Эдриен сидел на заднем сиденье такси и размышлял о троих людях. Барбара. Дакакос. Брат.
Барбара в Бостоне, возможно, сидит сейчас в библиотечном архиве и ищет интересующие его сведения – сведения чрезвычайной важности об уничтожении свитков, опровергающих догмат филиокве. Если эти документы находились в старинном ларце и существует несомненное доказательство их уничтожения – значит ли это, что ларец был обнаружен? Если А равняется Б, а Б равняется В, значит, А равняется В. Или равнялось.
Теодор Дакакос, неутомимый Аннаксас, наверное, прочесывает все чикагские отели и адвокатские конторы в поисках Эдриена Фонтина. А что ему остается делать? Служебная командировка в Чикаго – тут нет ничего невероятного. Эдриену только того и надо: отвлечь грека. Сейчас он поднимется к себе в номер, возьмет паспорт и позвонит Эндрю. И они вылетят из Вашингтона, обведя Дакакоса вокруг пальца. Этот Дакакос, по всей видимости, пытается помешать им. А это означает, что он знает о плане отца. Догадаться было несложно. Старик вернулся из Италии, жить ему уже осталось недолго. И он вызвал обоих сыновей.

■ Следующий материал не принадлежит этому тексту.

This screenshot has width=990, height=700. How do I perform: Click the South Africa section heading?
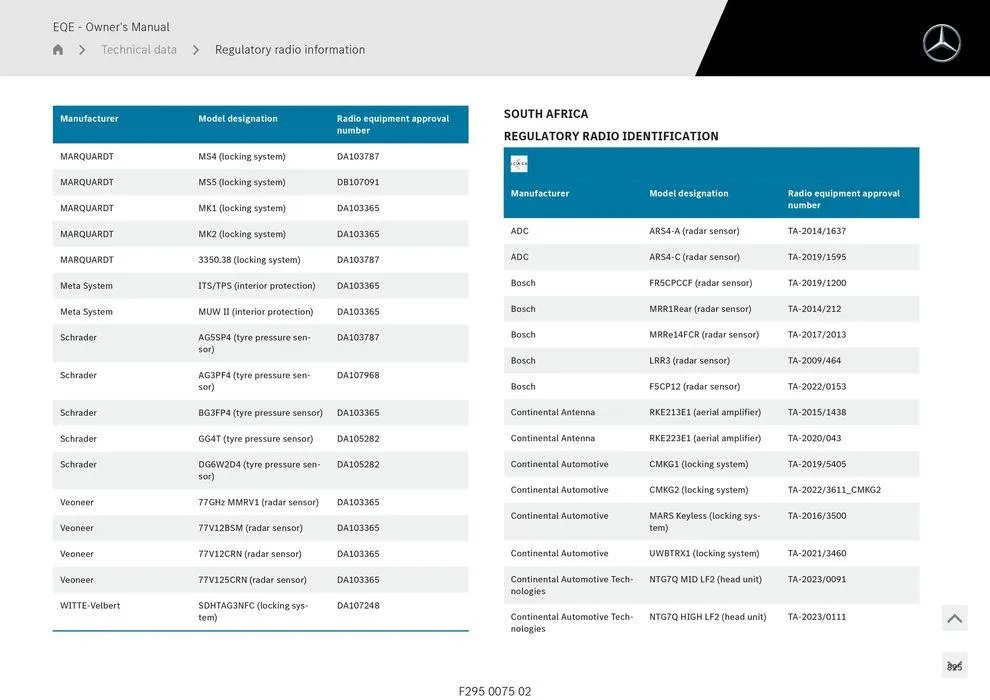[x=546, y=114]
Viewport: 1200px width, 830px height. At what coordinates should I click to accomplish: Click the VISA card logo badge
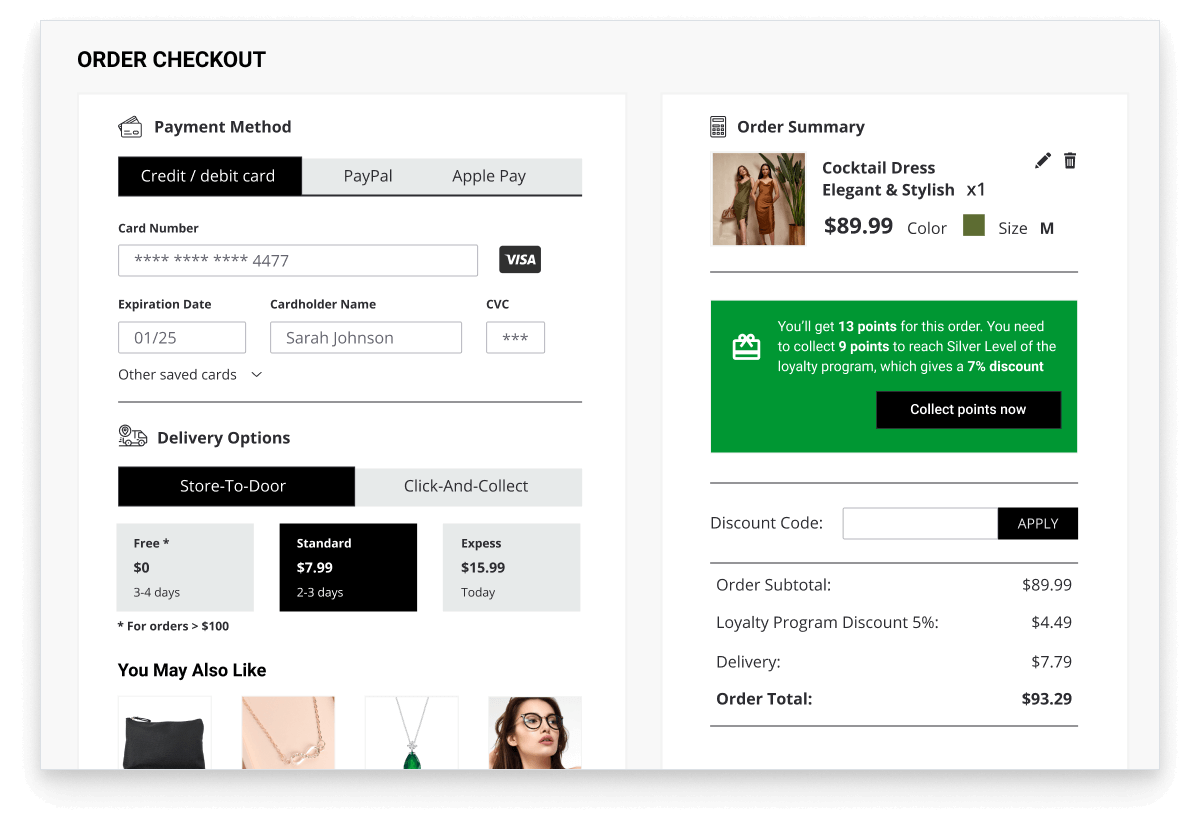click(x=520, y=260)
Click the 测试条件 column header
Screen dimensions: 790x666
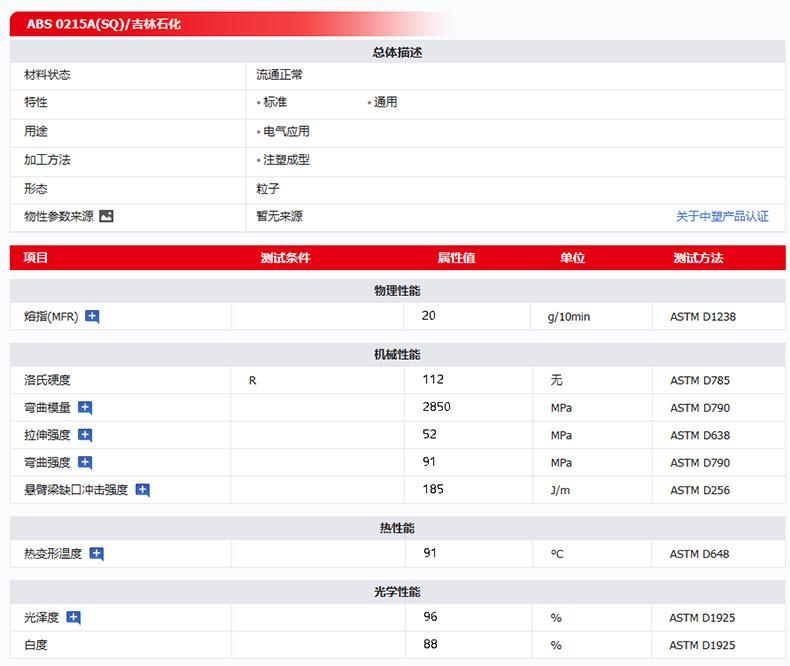[x=285, y=258]
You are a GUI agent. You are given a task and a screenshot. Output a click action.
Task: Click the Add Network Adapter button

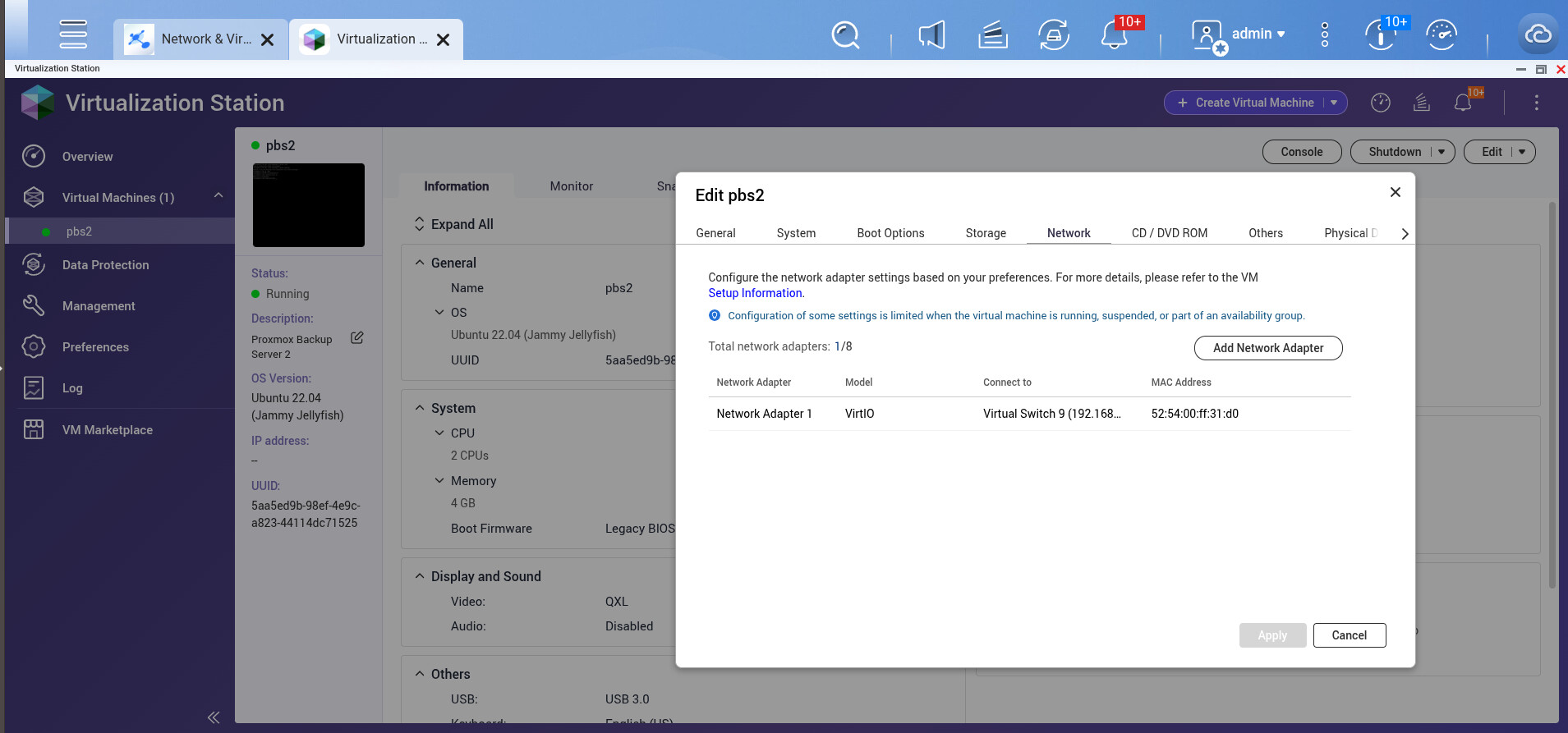1267,348
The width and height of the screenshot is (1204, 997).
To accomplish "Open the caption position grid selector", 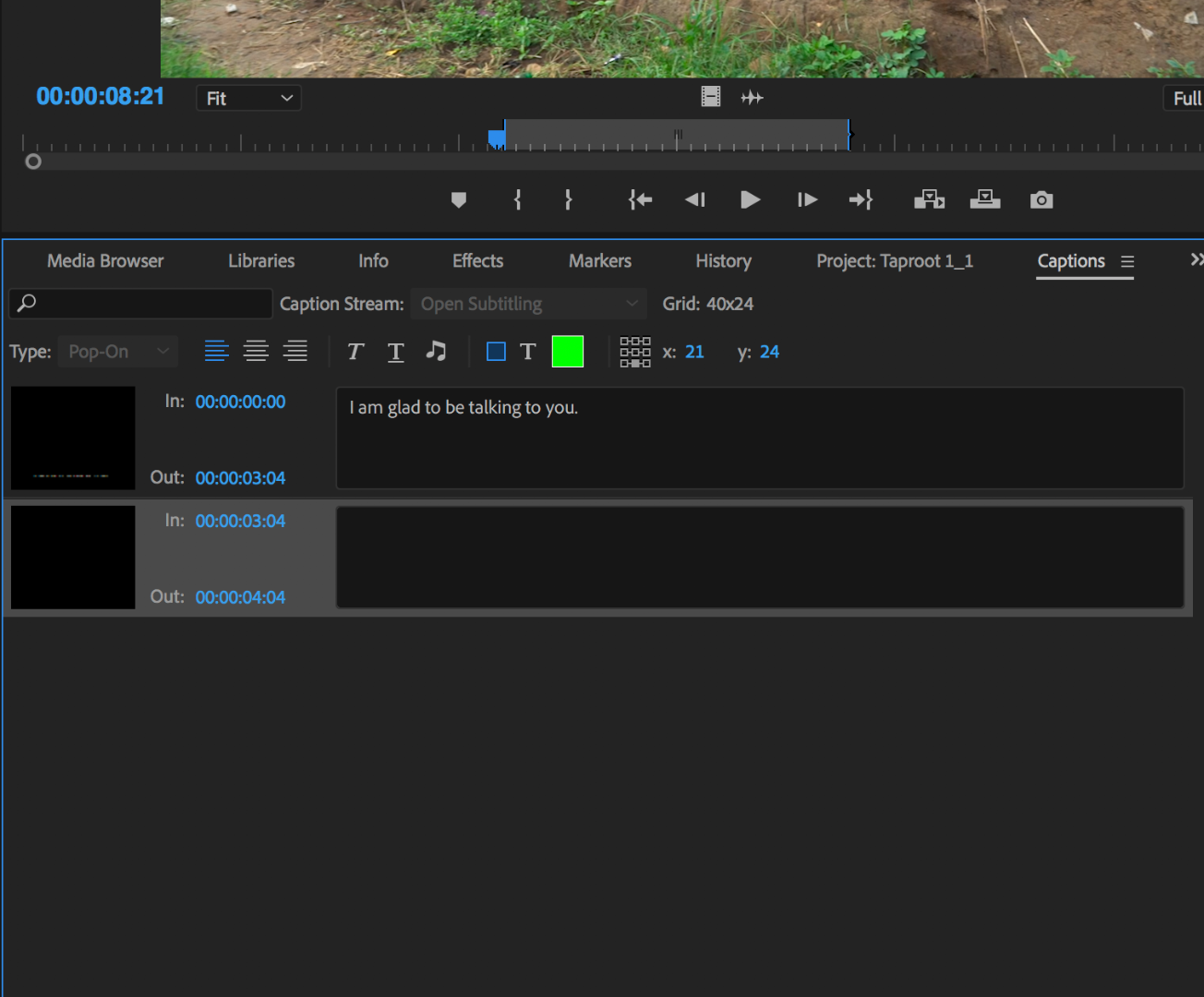I will 634,351.
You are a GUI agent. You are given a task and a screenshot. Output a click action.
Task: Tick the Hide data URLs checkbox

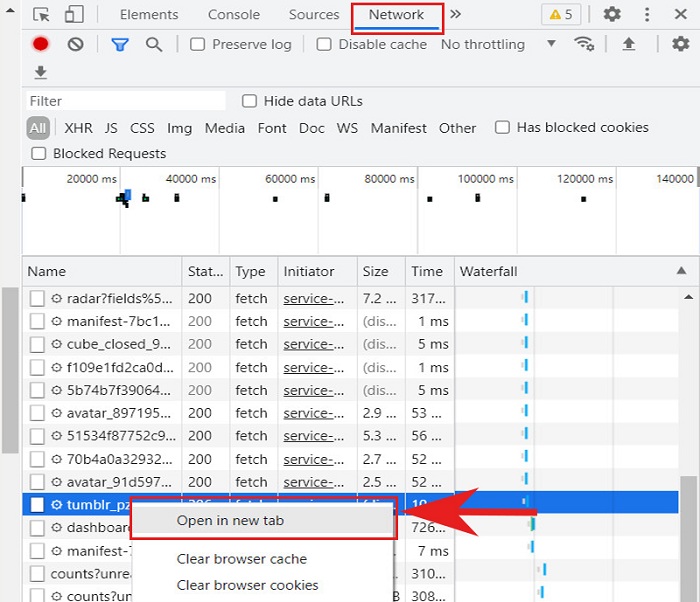pos(250,101)
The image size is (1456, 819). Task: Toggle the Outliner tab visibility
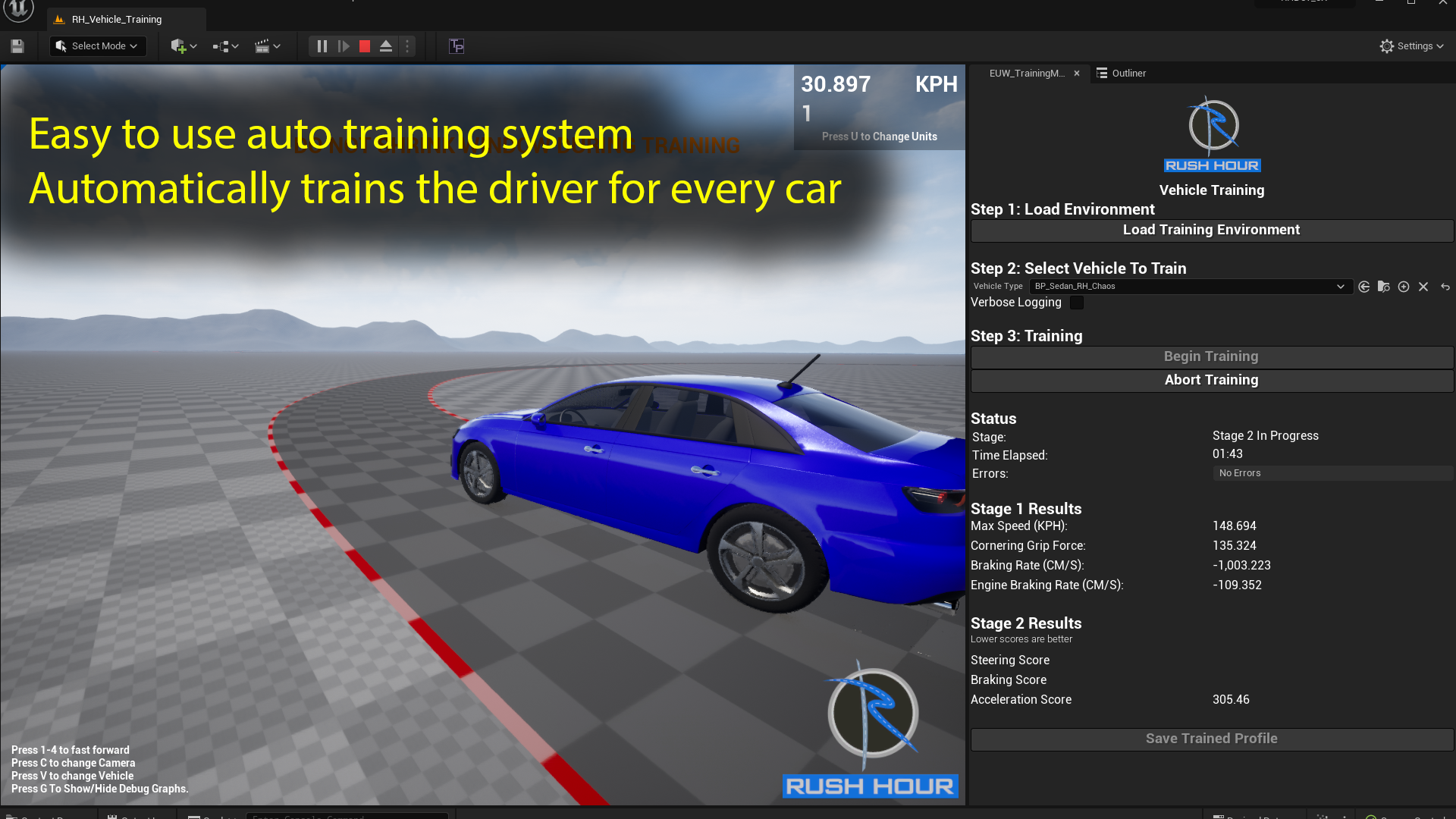tap(1122, 74)
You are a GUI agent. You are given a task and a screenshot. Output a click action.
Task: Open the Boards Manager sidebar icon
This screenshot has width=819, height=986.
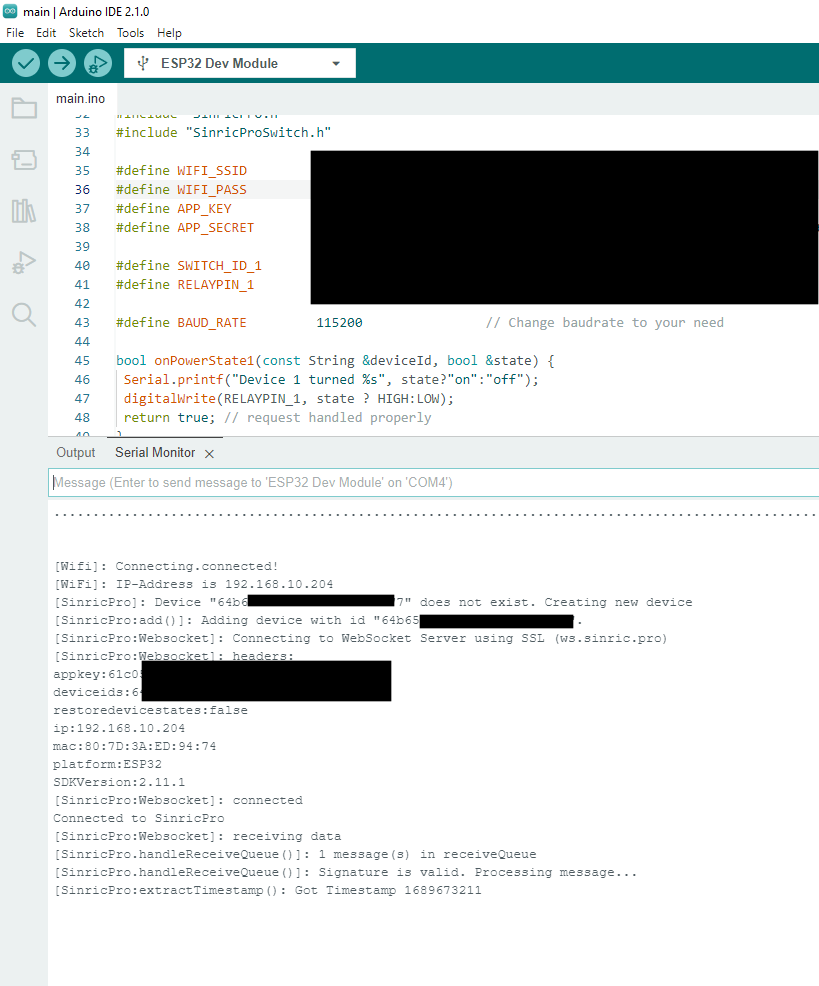click(x=23, y=160)
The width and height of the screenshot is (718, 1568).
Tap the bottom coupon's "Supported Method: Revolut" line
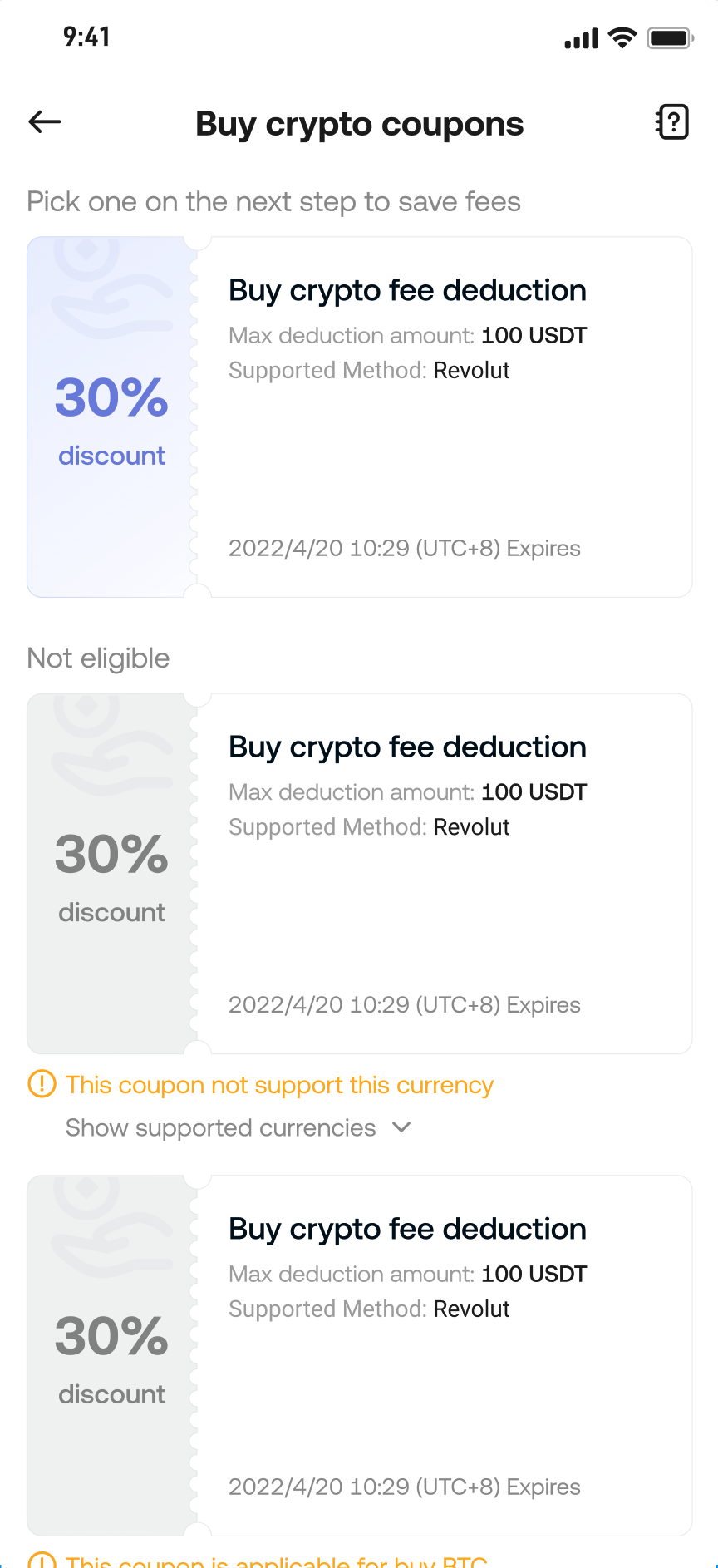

Эдриен беспокоился. Где брат? Он звонил Эндрю домой весь вечер. Эдриену не нравилось – и сама мысль была ему неприятна, – что брат лучше него подготовлен к поединку с Дакакосом. Удар – контрудар… Из этих тактических хитростей состоит вся его жизнь. Это тебе не тезис – антитезис…
– Въезд в гараж, – объявил таксист. – Прибыли.